Do not let difficulty, or what people tell you, or how distant a language seems from your native tongue ever stop you. Never let anything hold you back, especially not the judgments of others about whether a language is useful or useless. Every single language deserves to be studied, and even if there were only one speaker left in the world, I would sit down with that last speaker to learn everything I possibly could. Don't listen to the opinions about practicality, or the typical comment that you should focus on English first because it is more important. If you love a language, go out and study it, because true acquisition is always born from genuine interest and love. As a language teacher, I am very particular about phonetics, and my best technical advice is to always start on the right foot by trying to mimic the phonetic system of the new language as closely as possible. This is the only way to break free from the sound system of your native tongue. Go and run after whatever language you find beautiful, because beauty inspires love, and when we love something, we stick with it. Let love be your engine rather than just thinking about what language will get you a job or a career opportunity. Of course, in the real world, knowing English or French makes a practical difference if you want to work in those environments, but if you happen to fall in love with how Polish sounds, don't waste time. When love calls, you have to answer. That is exactly what happened to me with Catalan; everyone told me it was useless, that very few people spoke it, and that those who did already spoke Spanish anyway, so why bother?
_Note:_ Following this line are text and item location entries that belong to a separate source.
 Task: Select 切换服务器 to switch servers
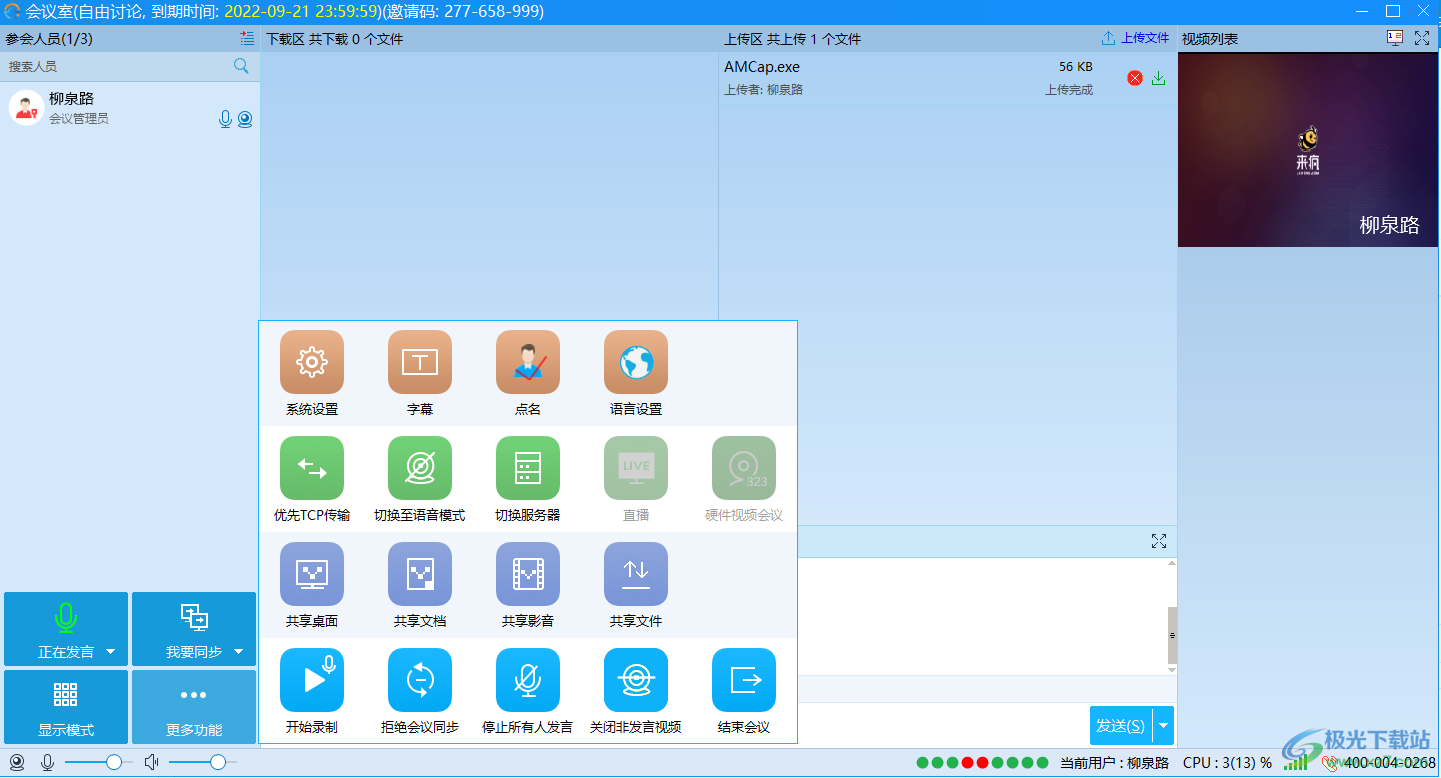(x=528, y=468)
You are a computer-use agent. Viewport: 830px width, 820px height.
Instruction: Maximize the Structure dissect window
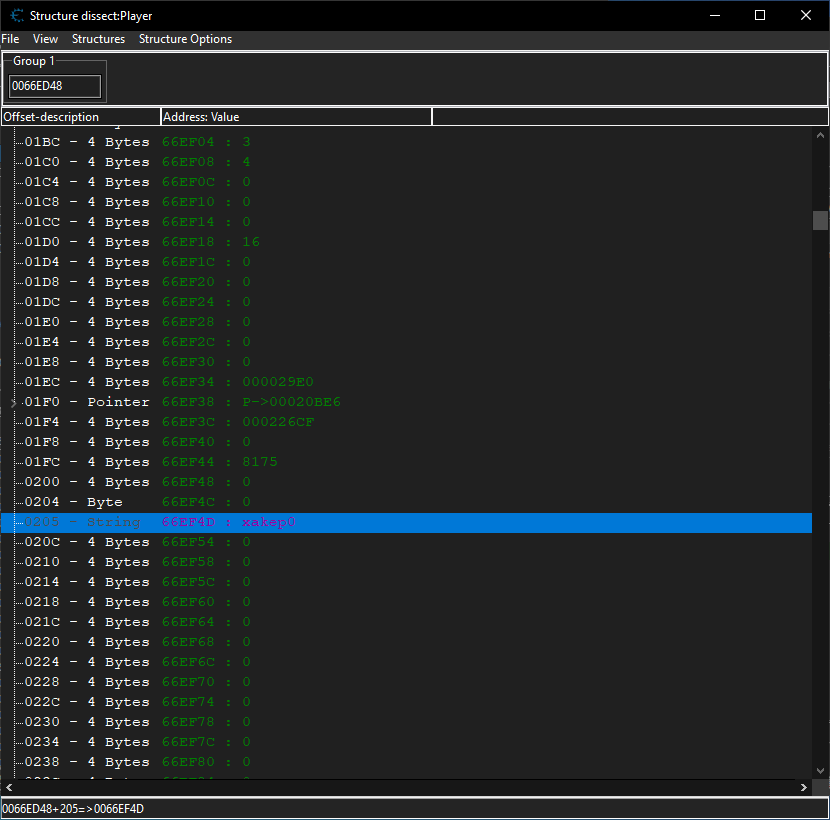pyautogui.click(x=760, y=15)
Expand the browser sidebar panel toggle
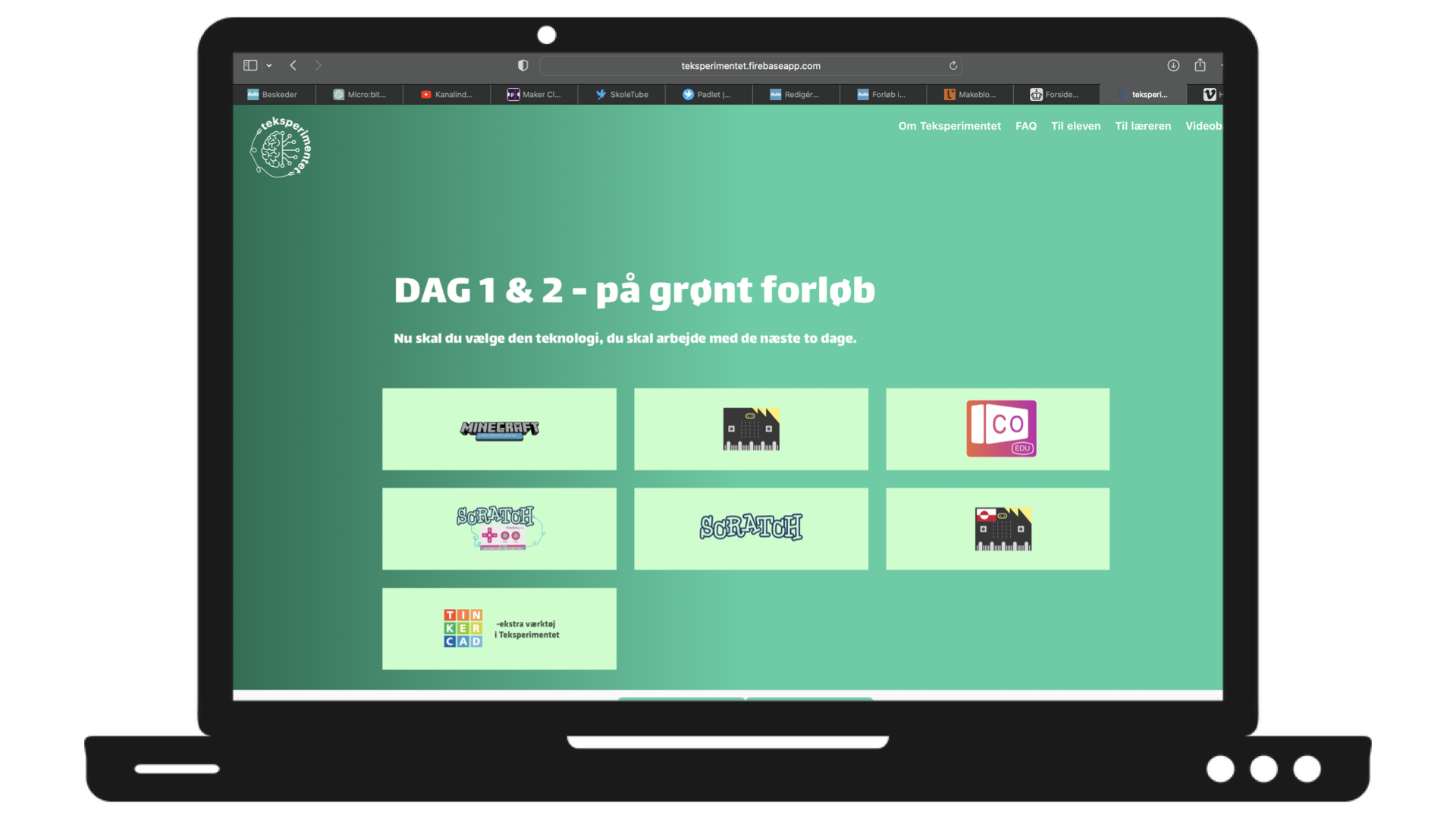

My answer is that you must do it primarily for yourself. In Spanish, we have a saying that not even shoes fit if you try to force them, and it's the same with languages. If you do it out of obligation, it won't work. It will always be challenging because you never truly finish learning a language. There is no such thing as knowing one hundred percent of Spanish or one hundred percent of Chinese; there will always be a word you don't know, a concept you haven't seen, or a kitchen utensil you've never encountered. So let nothing stop you. Keep studying languages; even if today were the very last day of my life, I would still open a book to learn Modern Greek.